• Dataset:
────────────────────

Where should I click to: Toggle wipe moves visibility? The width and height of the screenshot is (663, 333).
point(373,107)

────────────────────

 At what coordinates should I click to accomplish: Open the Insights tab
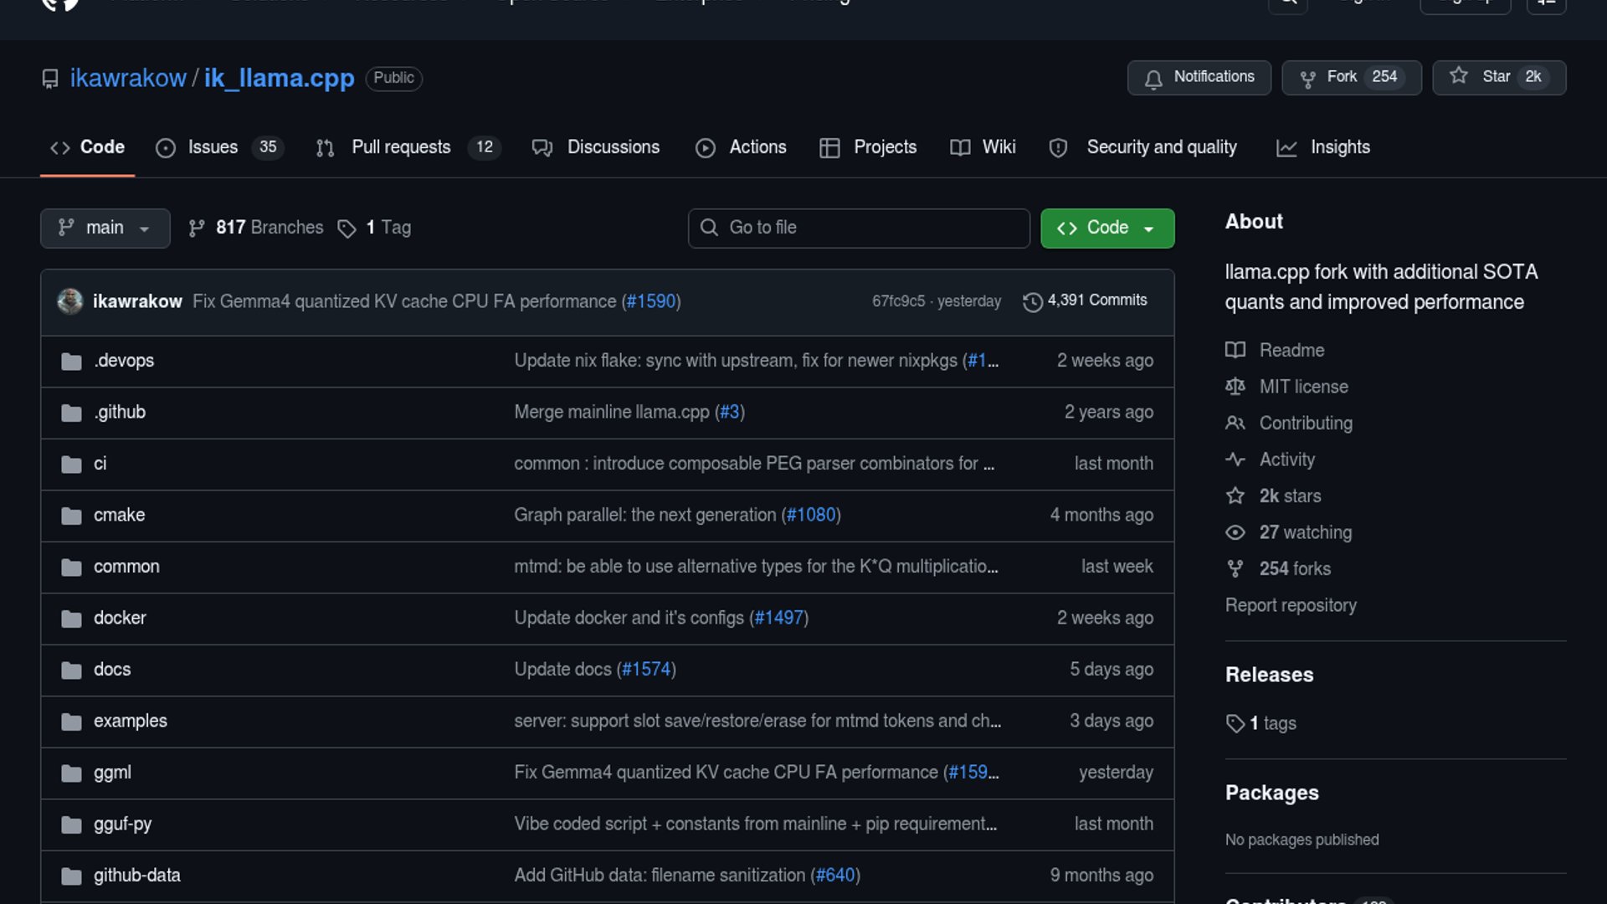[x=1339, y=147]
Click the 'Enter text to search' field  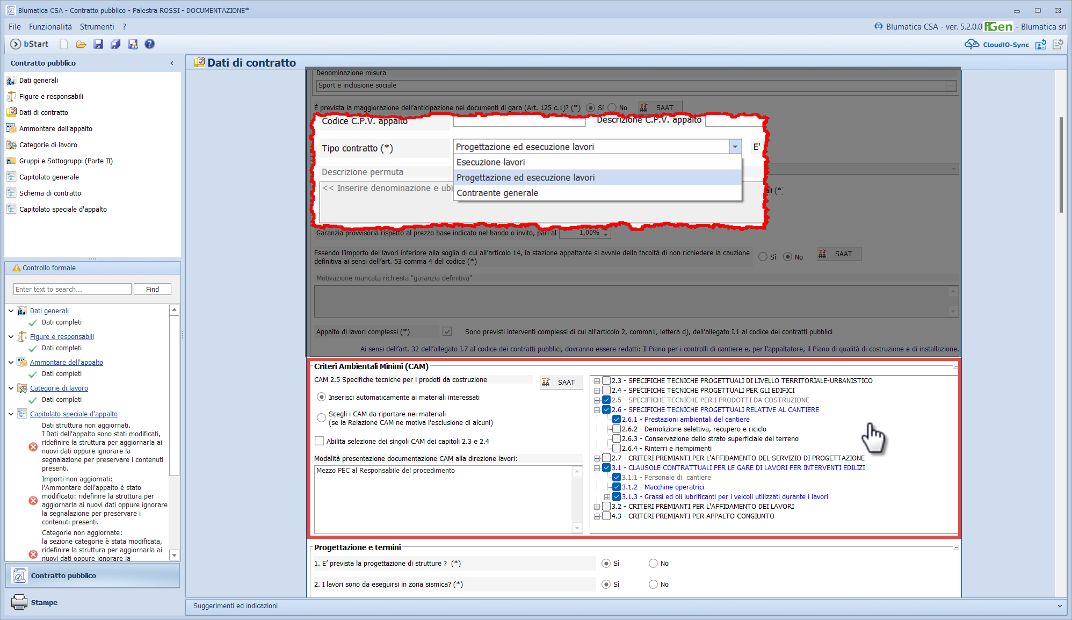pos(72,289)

────────────────────

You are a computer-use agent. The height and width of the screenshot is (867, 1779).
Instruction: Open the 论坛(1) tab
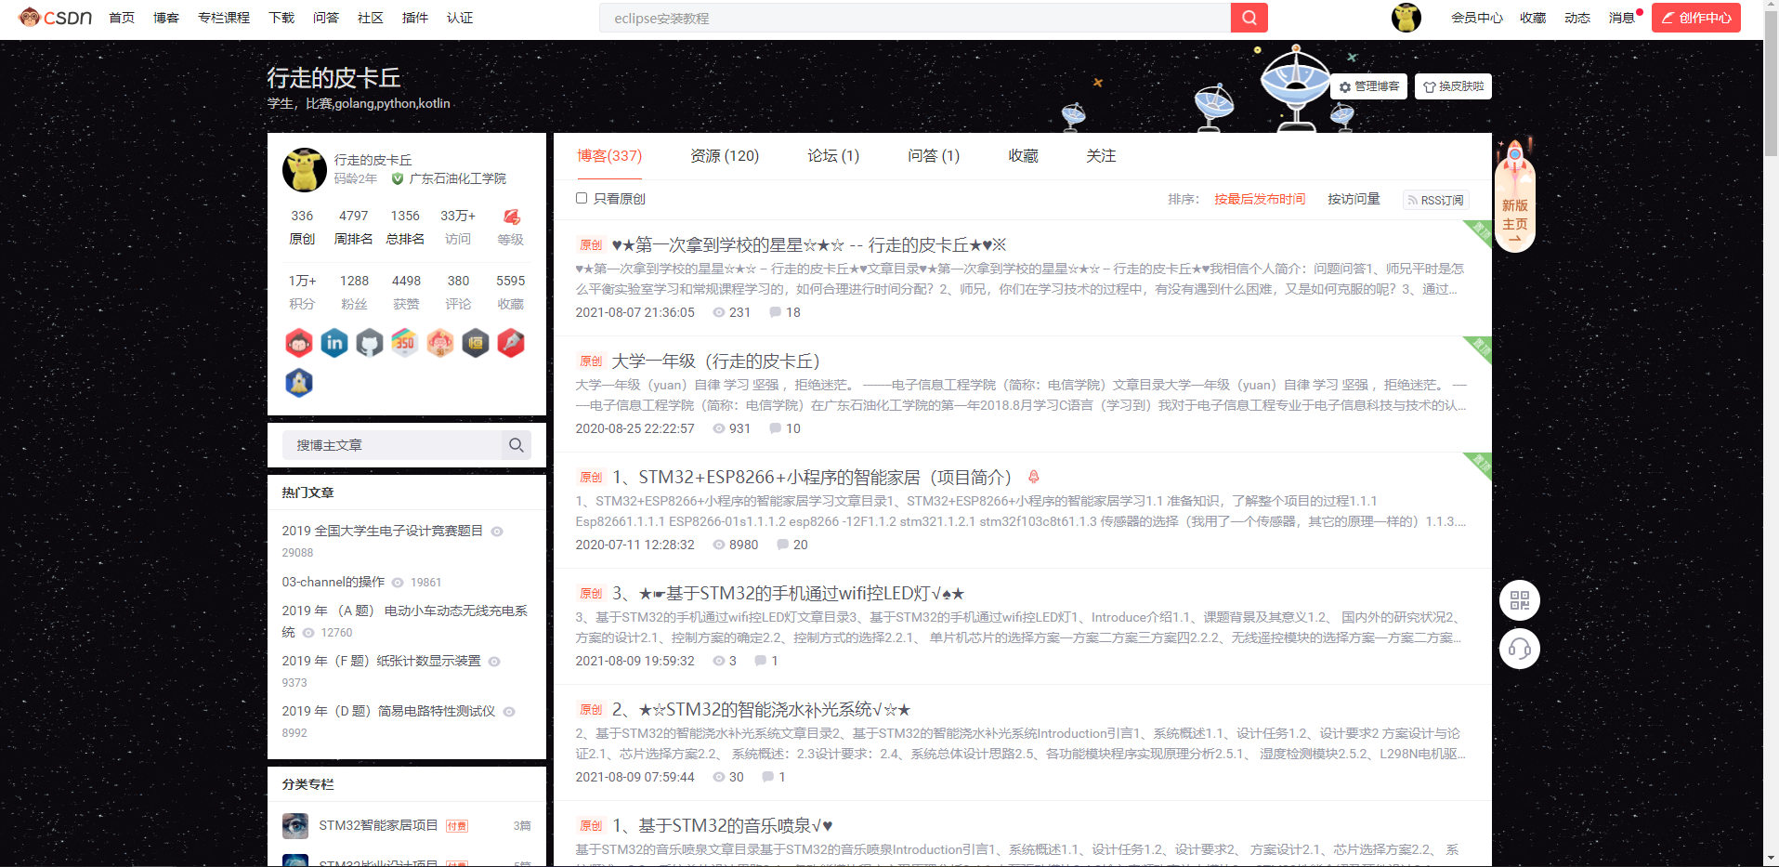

────────────────────

Transcribe the records above exactly, beginning at the line that contains "You are a computer-use" and ending with the line that contains "Instruction: Open the 论坛(1) tab", both included, and nothing else.

• Your solution:
You are a computer-use agent. The height and width of the screenshot is (867, 1779).
Instruction: Open the 论坛(1) tab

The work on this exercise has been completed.